Bassam Tariq’s feature fiction debut is a wonderful showcase for Riz Ahmed’s versatility as a performer and an engaging explosion of energy about heritage, identity, and the clashing cultural expression of both.
Riz Ahmed plays Zed, a British-Pakistani rapper on the cusp of success in the USA and his first world tour. At the suggestion of his girlfriend, he returns to London to spend time with his family before the tour begins. After some testy conversations with friends and family about his work and his reverence for his roots, an autoimmune muscle illness strikes down Zed. It threatens his career, causing him to reflect on his expression of identity and his place in his home.

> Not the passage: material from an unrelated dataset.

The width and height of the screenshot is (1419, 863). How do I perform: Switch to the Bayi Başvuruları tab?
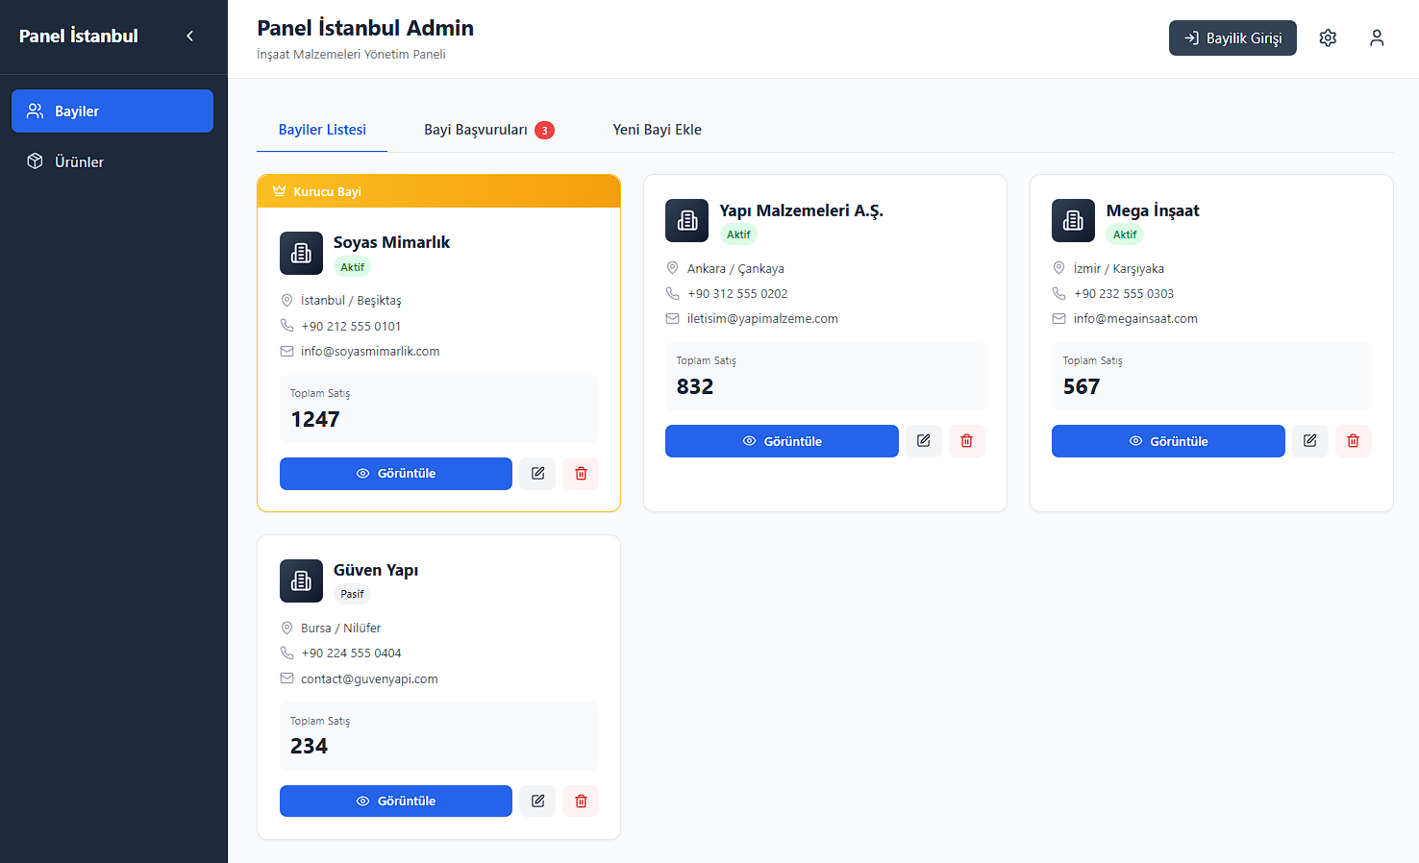(488, 130)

The centrepiece of Tariq’s film is Ahmed himself, and his multi-faceted talent is the primary reason MOGUL MOWGLI is engaging. There are several sections of Zed performing his material, with the lyrics rooted in his British-Pakistani heritage and Britain’s reaction to it (the tracks themselves are present on Ahmed’s recent album). These are powerfully intense both lyrically and in performance (indeed, the delivery of Where You From outstrips the recorded studio version). Ahmed commits fully to these scenes, and the electric punchiness of the delivery embodies the crisis developing in Zed’s head extremely well.

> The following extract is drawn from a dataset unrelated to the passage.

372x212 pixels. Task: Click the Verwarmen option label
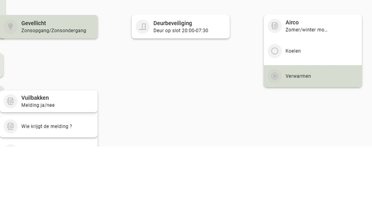(298, 76)
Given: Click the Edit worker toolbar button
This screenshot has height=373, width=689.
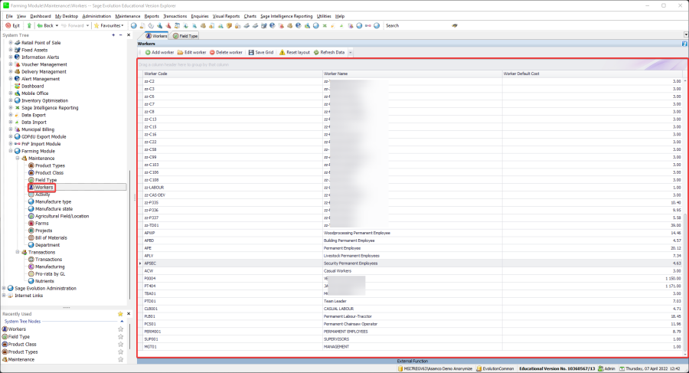Looking at the screenshot, I should 191,52.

Visually, however, Tariq also heightens the emotions that Ahmed exemplifies. As Zed is delivered news of his illness, Tariq’s framing of Zed and blocking of the scene highlight his vulnerability and isolation at that moment. How he shoots the concert scenes shows that, though the lyrics are the personal and internal reflections of Zed, audiences consume them nevertheless. They are an outward expression and reflection of the community he has arguably left behind at the film’s opening, and the visuals reinforce these elements with skill.

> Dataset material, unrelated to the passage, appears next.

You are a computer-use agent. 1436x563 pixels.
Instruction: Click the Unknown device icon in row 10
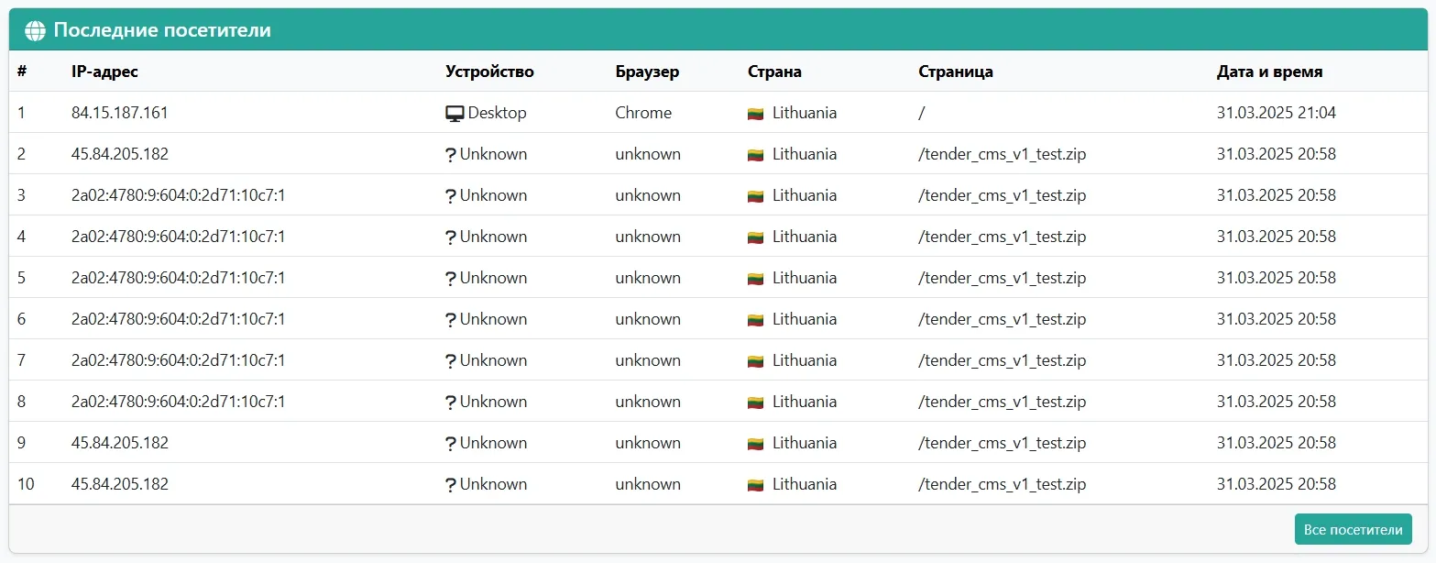click(450, 483)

Zed’s disease pointedly “has a hereditary component”, and whilst that can seem like heavy-handed symbolism when put in tandem with the conversations with friends and a family about reverence for his roots a touchy one about shortening his name from Zahir to Zed proves to be memorable. The many different angles of this personal crisis are seen clearly in Tariq and Ahmed’s story. The fact that communities themselves often disagree on how to look for each other and express themselves it put across neatly and succinctly during an exchange between Zed and a fan about handing things to people with your left hand (typically considered unclean, and thus rude, in Islamic communities). It proves to be an instigating event, after which Zed’s body and mind seem to attack him, and he begins to churn over an identity crisis.
MOGUL MOWGLI deserves credit for striking a balance between being enlightening for viewers without pre-existing knowledge of the South Asian cultural references and the story flowing nonetheless. The most prominent elements are the repeated references to Toba Tek Singh. The Pakistani Punjab city has been the inspiration for several artistic works, including a track by the name on Riz Ahmed’s album The Long Goodbye, a short story, and a short film. A city named for the Sikh figure Tek Singh, much of its Sikh population moved to India as part of the 1947 partition. The short story by Saadat Hasan Manto (adapted into a short film by Ketan Mehta) focuses on a man whose hometown identity no longer fits in the country in which he can live. Here, the hallucination that personifies ‘Toba Tek Singh’ represents an identity being pulled apart by the society Zed inhabits. He’s not Muslim or Pakistani enough for his family, and yet he is othered by broader British and American culture. Just as the protagonist of Saadat Hasan Manto’s story, he is caught in a no man’s land. Even in Zed’s outlet for expression, the film declines to give him peace and depicts a rap battle where a Black rapper castigates him for cultural appropriation.
That MOGUL MOWGLI finds room for all of this and still makes compelling sense as a story is an achievement. In the final scenes of the film, amidst more of those specific cultural references, Tariq has constructed a connection to the struggle Ahmed has depicted. MOGUL MOWGLI is a universally relatable film but with distinctive and unapologetic cultural character.